Не так давно. Пять лет с Мейерхольдом Встречи с Пастернаком. Другие воспоминания - Александр Константинович Гладков
Шрифт:
Интервал:
Закладка:
Вспоминая игру Элеоноры Дузе, я хочу сказать об удивительном умении экономить свои силы и «отдыхать» на сцене в пассивных местах роли. Она так умно выбирала эти места, что эти пустые куски сами казались полными выразительности. Это давало ей возможность беречь свои силы и почти ежедневно играть огромные роли без усталости и видимого напряжения. Рассказывают, что кто — то однажды спросил Дузе после «Дамы с камелиями», устала ли она сегодня, а она ответила оскорбленным тоном:
— Синьор, вы забыли, что я актриса!..
В игре Дузе поражала сила непрерывного возрастания драматического напряжения. Никто не мог так, как она, передавать процесс изменения человека. В Джульетте она начинала роль с полной детскости, а заканчивала ее зрелой, сломавшейся женщиной. Для того чтобы контраст был особенно выразителен, она даже вначале уменьшала возраст Джульетты: ей было не четырнадцать, а чуть ли не двенадцать. Любят говорить о будто бы полной интуитивности ее творчества и отсутствии всякого расчета мастерства, но это чепуха: в этой преувеличенной детскости Джульетты первого акта есть тонкий расчет и глазомер мастера, как и в ее знаменитых монологах, которые она всегда начинала еле слышно, чтобы искусственно увеличить лестницу, по которой голос должен был взлететь. Ее голос не отличался силой по природе, но он казался сильнее от контраста — с полушепота первых фраз. В этом искусном растягивании своего диапазона Дузе знала только одну соперницу — Сару Бернар, которая, впрочем, во всем остальном была на нее совершенно непохожа.

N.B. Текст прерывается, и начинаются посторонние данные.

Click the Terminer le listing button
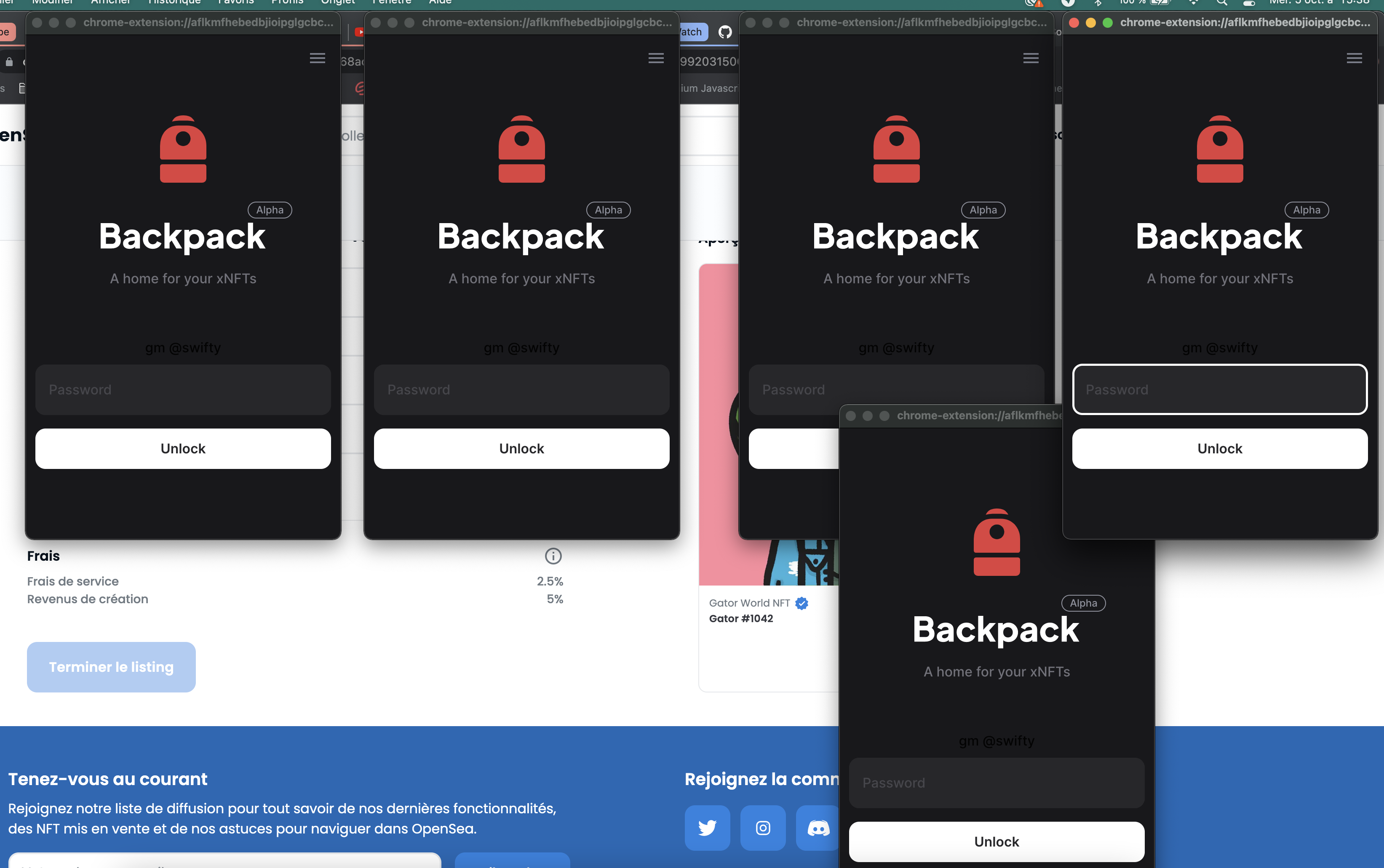Image resolution: width=1384 pixels, height=868 pixels. point(111,666)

Любимый прием Э.Дузе — повторение с разными интонациями одного слова. Если этого не было в тексте диалога, то она меняла текст. Надо было слышать, как она с бесконечным разнообразием повторяла «Арман» в сцене в игорном доме в «Даме с камелиями». Не было, кажется, пьесы, где бы Дузе не пользовалась этим приемом, полным таких возможностей у мастера и таким плоским у плохого актера. Иногда это было простое «ну» то с восклицательным, то с вопросительным знаком, то презрительное, то гневное, то удивленное, то нежное, которое она бросала между фраз партнера. Я не отрекусь, если кто — нибудь из театральных ветеранов скажет мне, что мои рассказы об игре Дузе в роли Маргерит Готье повлияли на исполнение этой роли Зинаидой Райх, так же, впрочем, как и замечательная традиция М. Садовского на Аркашку — Ильинского.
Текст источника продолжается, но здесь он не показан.